*The input*
━━━━━━━━━━━━━━━━━━━━━━━━━━━━━━

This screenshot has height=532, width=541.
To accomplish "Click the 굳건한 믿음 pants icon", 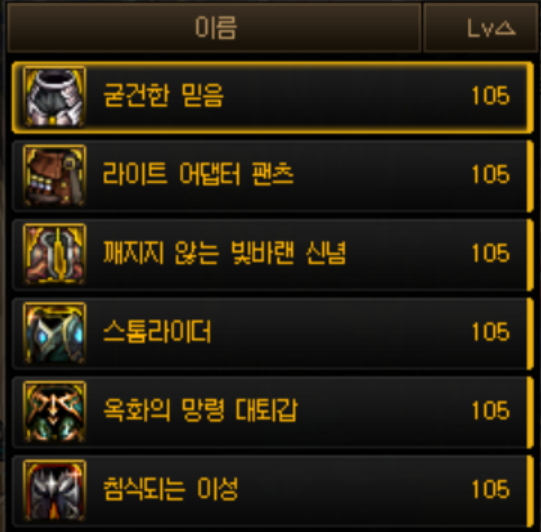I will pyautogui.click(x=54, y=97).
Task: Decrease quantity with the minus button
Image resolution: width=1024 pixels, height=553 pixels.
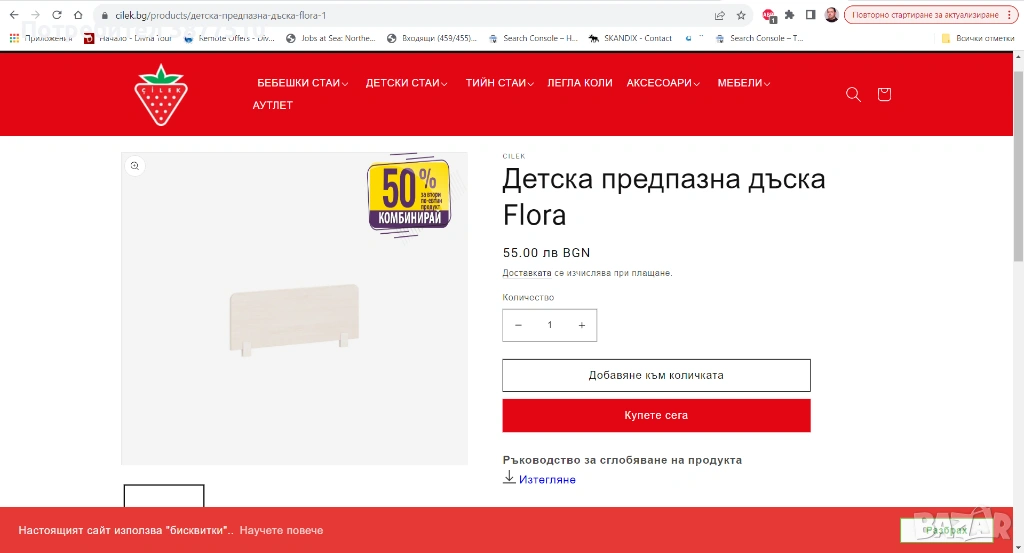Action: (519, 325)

━━━━━━━━━━━━━━━━━━━━━━━━━━━━━━

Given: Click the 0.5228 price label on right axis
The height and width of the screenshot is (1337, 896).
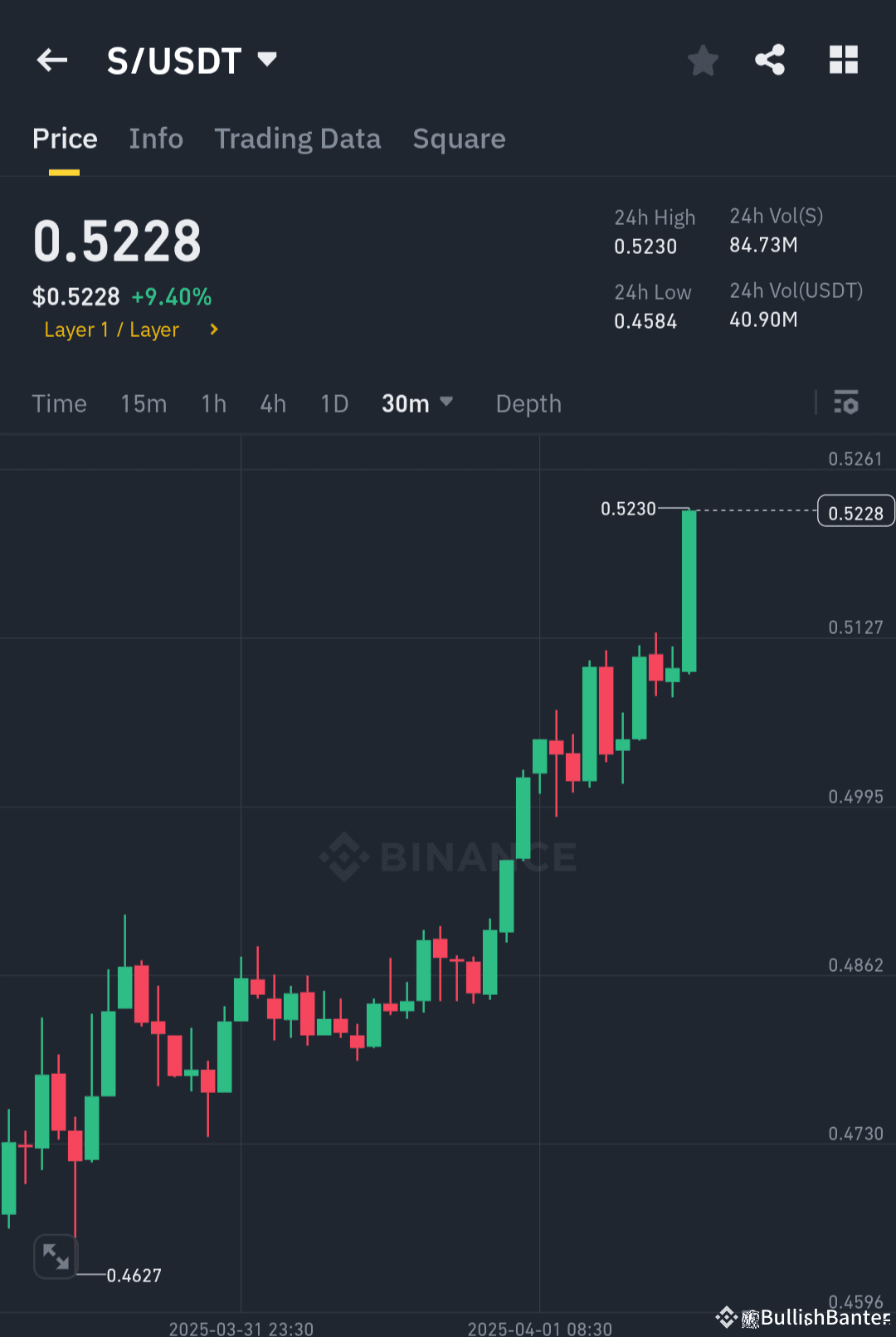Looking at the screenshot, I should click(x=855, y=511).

━━━━━━━━━━━━━━━━━━━━━━━━━━━━━━

*What the exercise asks*
Could you copy out, word for word, the lines from the one containing "Given: Click the" to the one containing "Looking at the", both included, with the pictures left out?

*Result of this task*
Given: Click the 0.5228 price label on right axis
The height and width of the screenshot is (1337, 896).
Looking at the screenshot, I should click(x=855, y=511).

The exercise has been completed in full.